A*Midex, un « marche pied » vers des financements européens ERC
Avec le recul, Sophie Bonnet analyse le rôle d’A*Midex dans le succès de cette expédition : non seulement A*Midex a cofinancé le projet Tonga, mais il a été « un marche pied » pour obtenir un financement ERC (European Research Council) pour la chercheuse : en effet, au cours de l’expédition Tonga, Sophie Bonnet a testé une deuxième hypothèse, et a accumulé les données nécessaires à l’élaboration de son projet ERC, cette fois liée à la capacité des océans à séquestrer du CO2 via les diazotrophes, des micro-organismes fixateurs d’azote atmosphérique qui se développent notamment dans l’océan tropical.

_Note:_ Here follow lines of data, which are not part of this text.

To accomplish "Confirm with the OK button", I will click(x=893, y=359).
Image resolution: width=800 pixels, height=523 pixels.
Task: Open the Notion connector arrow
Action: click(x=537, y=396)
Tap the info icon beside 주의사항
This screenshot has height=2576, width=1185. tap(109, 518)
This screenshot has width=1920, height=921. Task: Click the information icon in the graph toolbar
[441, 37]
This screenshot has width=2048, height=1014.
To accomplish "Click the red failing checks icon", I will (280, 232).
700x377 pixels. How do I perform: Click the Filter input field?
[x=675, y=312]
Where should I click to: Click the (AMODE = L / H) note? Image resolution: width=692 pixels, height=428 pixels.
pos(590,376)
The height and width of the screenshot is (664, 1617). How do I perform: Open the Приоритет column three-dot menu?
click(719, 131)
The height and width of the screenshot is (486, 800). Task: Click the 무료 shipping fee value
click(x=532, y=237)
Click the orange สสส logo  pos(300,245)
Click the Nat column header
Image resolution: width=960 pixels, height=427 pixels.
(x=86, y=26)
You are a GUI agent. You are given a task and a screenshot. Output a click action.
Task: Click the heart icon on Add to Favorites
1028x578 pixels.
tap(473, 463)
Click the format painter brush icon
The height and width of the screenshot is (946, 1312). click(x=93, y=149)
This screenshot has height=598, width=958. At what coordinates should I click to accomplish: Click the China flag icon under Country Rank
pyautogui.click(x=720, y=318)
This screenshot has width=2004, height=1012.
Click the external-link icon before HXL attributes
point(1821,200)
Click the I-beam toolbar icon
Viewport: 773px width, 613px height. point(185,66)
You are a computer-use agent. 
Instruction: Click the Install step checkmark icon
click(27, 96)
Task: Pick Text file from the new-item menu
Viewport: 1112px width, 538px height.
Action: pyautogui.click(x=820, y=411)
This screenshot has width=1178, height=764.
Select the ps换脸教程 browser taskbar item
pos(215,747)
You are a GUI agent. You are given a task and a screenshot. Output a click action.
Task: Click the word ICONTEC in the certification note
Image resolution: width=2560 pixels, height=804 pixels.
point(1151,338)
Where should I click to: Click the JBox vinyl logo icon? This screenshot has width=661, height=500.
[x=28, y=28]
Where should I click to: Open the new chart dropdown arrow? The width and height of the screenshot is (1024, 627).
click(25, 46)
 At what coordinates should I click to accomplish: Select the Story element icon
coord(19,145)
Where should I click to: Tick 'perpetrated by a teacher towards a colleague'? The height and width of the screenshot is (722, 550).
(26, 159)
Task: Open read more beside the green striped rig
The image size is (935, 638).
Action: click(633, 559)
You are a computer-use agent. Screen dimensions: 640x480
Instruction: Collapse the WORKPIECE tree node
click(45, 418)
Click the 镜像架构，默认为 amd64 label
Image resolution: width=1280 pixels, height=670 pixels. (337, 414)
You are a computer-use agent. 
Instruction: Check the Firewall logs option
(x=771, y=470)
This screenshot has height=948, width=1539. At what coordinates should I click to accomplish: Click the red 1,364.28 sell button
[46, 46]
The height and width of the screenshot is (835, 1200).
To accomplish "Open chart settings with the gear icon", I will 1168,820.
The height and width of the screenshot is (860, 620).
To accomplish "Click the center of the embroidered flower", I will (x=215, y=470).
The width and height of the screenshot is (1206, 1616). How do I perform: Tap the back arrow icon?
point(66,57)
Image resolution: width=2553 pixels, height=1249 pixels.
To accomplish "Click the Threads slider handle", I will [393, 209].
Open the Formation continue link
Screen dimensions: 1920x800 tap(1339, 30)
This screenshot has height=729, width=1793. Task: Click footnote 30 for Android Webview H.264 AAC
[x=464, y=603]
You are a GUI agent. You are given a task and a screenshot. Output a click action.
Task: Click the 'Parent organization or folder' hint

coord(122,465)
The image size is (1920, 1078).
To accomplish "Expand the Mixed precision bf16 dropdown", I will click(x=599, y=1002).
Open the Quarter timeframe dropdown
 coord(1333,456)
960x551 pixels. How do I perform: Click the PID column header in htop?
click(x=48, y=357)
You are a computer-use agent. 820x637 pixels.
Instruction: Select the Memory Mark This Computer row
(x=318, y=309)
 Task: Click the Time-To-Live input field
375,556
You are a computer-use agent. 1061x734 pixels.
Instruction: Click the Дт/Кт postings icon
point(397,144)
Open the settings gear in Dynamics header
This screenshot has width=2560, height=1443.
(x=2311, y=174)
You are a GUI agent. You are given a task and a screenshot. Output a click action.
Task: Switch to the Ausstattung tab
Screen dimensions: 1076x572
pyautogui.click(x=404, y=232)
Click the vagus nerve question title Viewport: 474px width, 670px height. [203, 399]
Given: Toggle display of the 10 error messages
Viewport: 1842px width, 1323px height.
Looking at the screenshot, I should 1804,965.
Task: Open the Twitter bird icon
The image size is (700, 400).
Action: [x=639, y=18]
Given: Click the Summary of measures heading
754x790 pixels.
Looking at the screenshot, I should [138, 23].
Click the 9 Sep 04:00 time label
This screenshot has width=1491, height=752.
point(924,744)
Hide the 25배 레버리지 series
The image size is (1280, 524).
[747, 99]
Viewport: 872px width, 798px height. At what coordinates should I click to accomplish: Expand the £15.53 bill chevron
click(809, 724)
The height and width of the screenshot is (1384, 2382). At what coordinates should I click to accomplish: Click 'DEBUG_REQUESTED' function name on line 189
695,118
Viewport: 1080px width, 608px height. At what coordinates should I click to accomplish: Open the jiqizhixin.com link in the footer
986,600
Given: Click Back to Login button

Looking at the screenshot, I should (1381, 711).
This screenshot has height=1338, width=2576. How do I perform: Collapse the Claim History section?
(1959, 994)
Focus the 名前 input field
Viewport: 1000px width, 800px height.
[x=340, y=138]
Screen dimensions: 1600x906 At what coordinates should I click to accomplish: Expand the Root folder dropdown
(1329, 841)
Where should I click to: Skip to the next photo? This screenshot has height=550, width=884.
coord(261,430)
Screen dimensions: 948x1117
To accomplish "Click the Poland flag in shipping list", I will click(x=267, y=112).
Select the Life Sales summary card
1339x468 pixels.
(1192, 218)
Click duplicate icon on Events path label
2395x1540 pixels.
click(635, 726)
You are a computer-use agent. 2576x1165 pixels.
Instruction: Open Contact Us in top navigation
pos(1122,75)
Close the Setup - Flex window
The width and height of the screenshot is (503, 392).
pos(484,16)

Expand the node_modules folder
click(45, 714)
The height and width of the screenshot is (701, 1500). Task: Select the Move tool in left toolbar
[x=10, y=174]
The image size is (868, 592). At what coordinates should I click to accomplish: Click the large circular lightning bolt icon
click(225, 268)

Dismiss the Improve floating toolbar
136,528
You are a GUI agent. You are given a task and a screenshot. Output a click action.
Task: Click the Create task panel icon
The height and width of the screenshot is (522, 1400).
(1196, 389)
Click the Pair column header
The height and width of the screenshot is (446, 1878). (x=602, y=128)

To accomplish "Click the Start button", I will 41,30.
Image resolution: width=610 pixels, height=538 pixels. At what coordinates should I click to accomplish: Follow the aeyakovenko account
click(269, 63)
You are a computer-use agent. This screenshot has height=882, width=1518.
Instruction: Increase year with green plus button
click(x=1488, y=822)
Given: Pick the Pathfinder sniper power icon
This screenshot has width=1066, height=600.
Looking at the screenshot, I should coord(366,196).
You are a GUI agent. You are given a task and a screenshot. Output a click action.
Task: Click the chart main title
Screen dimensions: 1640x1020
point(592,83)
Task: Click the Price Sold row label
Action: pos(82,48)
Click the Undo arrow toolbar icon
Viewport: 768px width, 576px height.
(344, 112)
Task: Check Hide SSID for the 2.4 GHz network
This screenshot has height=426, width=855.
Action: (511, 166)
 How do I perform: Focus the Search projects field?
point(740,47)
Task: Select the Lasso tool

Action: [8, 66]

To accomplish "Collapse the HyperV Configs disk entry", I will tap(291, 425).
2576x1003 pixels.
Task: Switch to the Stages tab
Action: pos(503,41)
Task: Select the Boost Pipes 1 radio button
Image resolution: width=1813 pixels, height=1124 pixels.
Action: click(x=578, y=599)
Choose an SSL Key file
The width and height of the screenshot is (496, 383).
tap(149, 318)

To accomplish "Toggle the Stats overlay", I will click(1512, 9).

A son retour en France, elle bénéficie d’un coaching ERC via le CERCle – club des ERC financé par A*Midex et lancé par Aix-Marseille Université, le CNRS, l’INSERM, l’IRD et le CEA pour soutenir la candidature de chercheurs issus d’Aix-Marseille Université aux fonds ERC. « J’ai pu bénéficier d’un environnement favorable et d’un coaching d’une grande qualité pour la préparation de mon projet, aussi bien pour l’écrit que pour l’oral », se réjouit Sophie Bonnet, qui est lauréate de l’appel ERC Consolidator Grant 2021 et a obtenu un financement à hauteur de 2,5 millions d’euros pour son projet intitulé HOPE.